そんなアタシの心の中など知りもしないダレルは、コレット様とアレックス様を交互に見つめた。
「騎士殿だろ? 魔女殿の恋人やらは」
「そうだが?」
「不毛な恋愛は、そろそろ辞めた方がいい。どんなに好き合っていても、所詮、報われない」
「どういう意味だ」
アレックス様は静かだけど、確かに怒気が含まれた声色で言った。だけど、それはほんの僅かな変化。さっきまで話していた声との違いは、アタシとレオン様しか気が付かない様なものだ。
「この国の魔女は、この国から出ては行けない。貴方も、騎士であるという事は、
しんと鎮まり返った部屋に「だったら何だよ」と、低く呻くような声が聞こえた。
「それがアンタに何の関係がある! そんな未来は今現在の法によるもので、未来を変える為に動きゃぁ良いだけの話だ!」
「法を簡単に変えられると思うのか? いくら皇帝が変わったからと言って、簡単なものでは無いんだよ。しかも、他国の法に貴方達が口出し出来るものでもあるまい」
何だと、と身を乗り出しそうなレオン様をアレックス様が静かに止めた。
「話の本筋が逸れてます。我々は、恋愛について話に来た訳ではない。確かに、貴方に僕の彼女にちょっかいを出さないで欲しいとお伝えするつもりではあったけど。でも、今はその話をしているんじゃない。この釘について、話をしに来たんだ。話を戻そう」
アレックス様の言葉にダレルは器用に片眉を上げフンと鼻で笑い「続けよう」と顎を上げ言った。

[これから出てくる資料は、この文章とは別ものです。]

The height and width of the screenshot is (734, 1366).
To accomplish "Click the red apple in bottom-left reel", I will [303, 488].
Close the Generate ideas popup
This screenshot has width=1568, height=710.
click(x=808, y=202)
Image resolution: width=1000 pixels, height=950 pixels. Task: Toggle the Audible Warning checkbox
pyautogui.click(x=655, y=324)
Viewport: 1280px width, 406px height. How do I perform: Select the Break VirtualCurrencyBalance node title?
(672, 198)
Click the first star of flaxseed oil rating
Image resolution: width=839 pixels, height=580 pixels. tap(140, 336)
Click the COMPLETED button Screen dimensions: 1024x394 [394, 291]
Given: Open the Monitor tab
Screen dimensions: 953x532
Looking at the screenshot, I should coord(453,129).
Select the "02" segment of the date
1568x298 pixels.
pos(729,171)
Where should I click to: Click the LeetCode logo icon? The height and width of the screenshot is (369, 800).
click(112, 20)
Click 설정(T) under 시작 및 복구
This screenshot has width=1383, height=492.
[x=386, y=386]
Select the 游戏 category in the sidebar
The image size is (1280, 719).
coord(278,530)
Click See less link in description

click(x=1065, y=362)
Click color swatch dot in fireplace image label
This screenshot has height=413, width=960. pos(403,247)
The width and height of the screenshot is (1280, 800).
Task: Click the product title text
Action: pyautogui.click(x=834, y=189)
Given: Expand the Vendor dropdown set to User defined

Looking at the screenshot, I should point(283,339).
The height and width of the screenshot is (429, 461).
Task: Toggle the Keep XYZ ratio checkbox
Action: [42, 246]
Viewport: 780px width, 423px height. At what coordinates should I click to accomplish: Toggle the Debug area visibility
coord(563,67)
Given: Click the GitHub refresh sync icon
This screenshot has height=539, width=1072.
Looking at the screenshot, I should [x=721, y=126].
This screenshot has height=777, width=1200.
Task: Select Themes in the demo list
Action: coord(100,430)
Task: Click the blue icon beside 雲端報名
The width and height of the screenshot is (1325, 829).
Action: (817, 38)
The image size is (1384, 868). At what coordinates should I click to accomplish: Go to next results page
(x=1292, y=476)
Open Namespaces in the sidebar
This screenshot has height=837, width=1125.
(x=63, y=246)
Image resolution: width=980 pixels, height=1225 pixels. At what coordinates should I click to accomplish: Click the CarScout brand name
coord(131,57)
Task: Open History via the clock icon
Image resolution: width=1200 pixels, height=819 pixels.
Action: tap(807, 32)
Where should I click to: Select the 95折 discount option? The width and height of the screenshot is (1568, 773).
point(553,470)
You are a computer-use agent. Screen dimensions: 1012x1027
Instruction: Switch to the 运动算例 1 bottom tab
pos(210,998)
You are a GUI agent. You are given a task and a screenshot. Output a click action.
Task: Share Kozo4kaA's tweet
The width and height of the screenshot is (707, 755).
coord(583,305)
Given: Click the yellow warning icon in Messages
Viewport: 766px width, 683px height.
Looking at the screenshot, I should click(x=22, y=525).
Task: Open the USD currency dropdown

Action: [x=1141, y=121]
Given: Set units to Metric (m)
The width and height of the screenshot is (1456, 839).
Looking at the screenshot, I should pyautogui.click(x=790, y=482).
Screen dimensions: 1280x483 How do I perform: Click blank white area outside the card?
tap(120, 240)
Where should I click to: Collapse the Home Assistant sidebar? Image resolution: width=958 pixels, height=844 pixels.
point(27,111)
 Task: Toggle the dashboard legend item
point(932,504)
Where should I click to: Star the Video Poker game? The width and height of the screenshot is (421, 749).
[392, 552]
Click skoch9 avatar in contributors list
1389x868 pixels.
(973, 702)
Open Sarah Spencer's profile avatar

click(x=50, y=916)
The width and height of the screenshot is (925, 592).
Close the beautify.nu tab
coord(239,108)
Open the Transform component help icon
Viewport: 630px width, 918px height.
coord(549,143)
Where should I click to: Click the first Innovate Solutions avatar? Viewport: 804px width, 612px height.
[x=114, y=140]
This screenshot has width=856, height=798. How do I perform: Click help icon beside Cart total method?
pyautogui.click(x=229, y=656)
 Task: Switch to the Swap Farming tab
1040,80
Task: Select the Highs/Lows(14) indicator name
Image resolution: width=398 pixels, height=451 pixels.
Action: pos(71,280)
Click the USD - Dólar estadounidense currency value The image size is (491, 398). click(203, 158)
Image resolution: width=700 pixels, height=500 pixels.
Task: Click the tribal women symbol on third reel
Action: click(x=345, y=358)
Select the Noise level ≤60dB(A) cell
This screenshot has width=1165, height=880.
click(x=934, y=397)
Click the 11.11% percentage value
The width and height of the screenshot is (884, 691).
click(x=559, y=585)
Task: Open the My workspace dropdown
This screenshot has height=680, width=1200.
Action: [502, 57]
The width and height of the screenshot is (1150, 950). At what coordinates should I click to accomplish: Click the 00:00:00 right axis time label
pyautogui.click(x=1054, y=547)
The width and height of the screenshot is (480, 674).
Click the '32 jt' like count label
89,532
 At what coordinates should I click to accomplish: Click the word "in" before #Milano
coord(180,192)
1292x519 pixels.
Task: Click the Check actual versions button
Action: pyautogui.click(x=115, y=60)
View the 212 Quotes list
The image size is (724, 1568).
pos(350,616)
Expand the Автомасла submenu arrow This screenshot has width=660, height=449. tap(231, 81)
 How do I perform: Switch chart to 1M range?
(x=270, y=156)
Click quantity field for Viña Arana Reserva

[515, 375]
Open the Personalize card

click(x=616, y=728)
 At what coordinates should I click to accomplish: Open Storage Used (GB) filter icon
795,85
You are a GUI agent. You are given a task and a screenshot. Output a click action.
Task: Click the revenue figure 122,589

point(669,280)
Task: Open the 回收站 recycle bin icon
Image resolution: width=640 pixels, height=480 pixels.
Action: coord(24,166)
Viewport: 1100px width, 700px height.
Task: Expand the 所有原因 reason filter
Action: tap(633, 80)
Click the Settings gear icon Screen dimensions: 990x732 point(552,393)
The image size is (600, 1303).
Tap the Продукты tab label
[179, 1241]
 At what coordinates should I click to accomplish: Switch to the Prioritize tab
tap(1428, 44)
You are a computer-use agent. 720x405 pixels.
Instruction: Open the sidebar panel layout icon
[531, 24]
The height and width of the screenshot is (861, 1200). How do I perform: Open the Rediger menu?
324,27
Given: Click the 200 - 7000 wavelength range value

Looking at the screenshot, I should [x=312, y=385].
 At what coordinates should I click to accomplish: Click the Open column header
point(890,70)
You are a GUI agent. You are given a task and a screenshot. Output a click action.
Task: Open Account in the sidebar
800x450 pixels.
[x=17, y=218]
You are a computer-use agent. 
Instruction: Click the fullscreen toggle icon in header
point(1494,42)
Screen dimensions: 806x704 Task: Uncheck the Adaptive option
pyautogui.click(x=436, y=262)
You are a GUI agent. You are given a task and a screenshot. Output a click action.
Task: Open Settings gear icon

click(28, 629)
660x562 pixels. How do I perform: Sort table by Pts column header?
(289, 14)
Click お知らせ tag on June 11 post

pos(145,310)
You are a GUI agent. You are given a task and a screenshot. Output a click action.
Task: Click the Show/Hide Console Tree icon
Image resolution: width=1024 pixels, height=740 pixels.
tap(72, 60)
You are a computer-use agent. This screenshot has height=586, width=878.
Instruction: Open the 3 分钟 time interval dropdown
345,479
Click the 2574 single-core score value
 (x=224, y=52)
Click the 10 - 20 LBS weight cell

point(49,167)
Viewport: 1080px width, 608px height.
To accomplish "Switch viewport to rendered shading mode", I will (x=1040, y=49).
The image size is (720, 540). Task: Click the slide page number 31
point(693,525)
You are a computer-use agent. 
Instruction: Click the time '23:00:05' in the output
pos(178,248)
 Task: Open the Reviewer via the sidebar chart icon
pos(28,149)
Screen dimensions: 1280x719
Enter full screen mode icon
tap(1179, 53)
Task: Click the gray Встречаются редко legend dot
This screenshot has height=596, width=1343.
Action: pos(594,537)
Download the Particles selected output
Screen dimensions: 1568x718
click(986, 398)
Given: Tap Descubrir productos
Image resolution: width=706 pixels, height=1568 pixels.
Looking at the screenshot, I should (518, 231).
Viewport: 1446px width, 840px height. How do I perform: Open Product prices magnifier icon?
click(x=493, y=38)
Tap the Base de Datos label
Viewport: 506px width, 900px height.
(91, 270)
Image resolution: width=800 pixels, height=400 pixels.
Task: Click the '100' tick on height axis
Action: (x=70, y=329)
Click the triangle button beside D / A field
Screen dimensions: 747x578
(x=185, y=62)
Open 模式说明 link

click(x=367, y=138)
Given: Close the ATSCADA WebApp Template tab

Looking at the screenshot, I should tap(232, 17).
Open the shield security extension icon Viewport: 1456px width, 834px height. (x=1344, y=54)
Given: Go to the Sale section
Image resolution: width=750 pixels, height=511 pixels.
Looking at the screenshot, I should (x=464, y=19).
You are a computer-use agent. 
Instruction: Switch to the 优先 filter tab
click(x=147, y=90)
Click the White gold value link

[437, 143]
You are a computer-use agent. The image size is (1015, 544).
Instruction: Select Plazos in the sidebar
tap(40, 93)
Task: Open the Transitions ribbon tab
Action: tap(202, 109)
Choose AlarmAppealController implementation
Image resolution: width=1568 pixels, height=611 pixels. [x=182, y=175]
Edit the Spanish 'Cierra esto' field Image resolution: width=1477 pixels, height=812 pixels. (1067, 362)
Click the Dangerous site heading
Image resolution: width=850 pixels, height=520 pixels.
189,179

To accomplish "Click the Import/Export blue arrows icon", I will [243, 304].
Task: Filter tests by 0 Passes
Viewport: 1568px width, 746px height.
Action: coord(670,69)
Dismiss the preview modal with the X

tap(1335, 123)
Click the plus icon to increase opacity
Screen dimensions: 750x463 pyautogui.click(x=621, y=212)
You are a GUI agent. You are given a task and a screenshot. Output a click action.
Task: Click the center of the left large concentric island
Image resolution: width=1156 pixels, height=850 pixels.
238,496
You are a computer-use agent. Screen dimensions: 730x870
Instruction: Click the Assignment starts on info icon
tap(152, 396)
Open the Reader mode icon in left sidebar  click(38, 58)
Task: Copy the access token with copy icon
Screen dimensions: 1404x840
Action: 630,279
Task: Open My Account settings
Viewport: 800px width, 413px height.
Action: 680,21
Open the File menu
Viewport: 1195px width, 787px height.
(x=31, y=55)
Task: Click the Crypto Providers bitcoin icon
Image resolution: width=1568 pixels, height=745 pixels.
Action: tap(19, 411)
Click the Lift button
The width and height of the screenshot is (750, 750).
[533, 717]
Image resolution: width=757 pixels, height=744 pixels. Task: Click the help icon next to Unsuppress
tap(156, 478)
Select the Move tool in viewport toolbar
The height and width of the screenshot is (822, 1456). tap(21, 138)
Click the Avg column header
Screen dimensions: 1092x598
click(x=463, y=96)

「貴方は、この国では珍しく魔力を持っている聞きました。実際、先程、貴方からもそう言った発言があった。今回この釘には【黒魔術】が施されている。この国の物では無いと言ったけど……。近年の【東の魔女】は【黒魔術】が得意だった。貴方自身も、【黒魔術】が得意なのでは?」
【東の魔女】という言葉に、黙っていたコレット様の腕がギュッとなる。
「俺が【東の魔女】と遠縁だという噂を耳にしたのか?」
ダレルが自分を示す私から俺に変わった。
「それは単たる噂だ。俺が子供の頃に黒魔術に興味を持って調べていたのを、誰かが勘違いしてそんな噂が流れた。名前も似てるとか言ってな。くだらないと思っていたが、一年前の出来事のお陰で、俺は随分と多くの勘違いによる敵を作った。お前も【ダリア】と同じ様に、この国を裏切るんだろってな」
ふっと、皮肉めいた笑い声を短く放つと、ダレルは足を組み直す。
「最近、頻発してる脱輪事故については知っていますか?」
「馬車の整備をしているのが、アンタの商会に繋がったんだ。その事故には、この釘が毎回落ちていた」
アレックス様とレオン様の言葉に、ダレルは深く頷く。
「なるほど。それで俺を疑ってコソコソ調べていたという事か。脱輪事故については、もちろん知っている。だが、釘が落ちていた事は知らない。そもそも、車輪にこの釘は使用しない。主に座席部分に使用するだけだ」
「馬車の整備をしている職人に、貴方を貶めようとしている人物が居るとは思いませんか?」
「……いや、わからない……。報酬はそれなりに支払っているし、休日もちゃんと管理しているが……」
顎に手を当て視線を落とすと、ダレルはそのまま考える様に黙ってしまった。
「この釘が纏っている魔術ですが、車輪が外れると同時に効力が消える様に細工がされていた様です。その証拠に、僕が持って来た釘には、もう魔力は感じない。この釘に魔力の残滓が無いか調べて気が付いたらくらいです」
「そこまで手の込んだ事をして、何がしたいんだ……」
「コナーさんを調べる必要がありますね……」
「ああ……」
「クラーク伯爵、これは提案ですが」
「なんだ」
「今回のこの釘の件、僕らと協力して調べませんか?」
にっこりと人好きする笑顔で提案するアレックス様のその発言に、この部屋にいる全員が息を呑み驚愕したのだった---。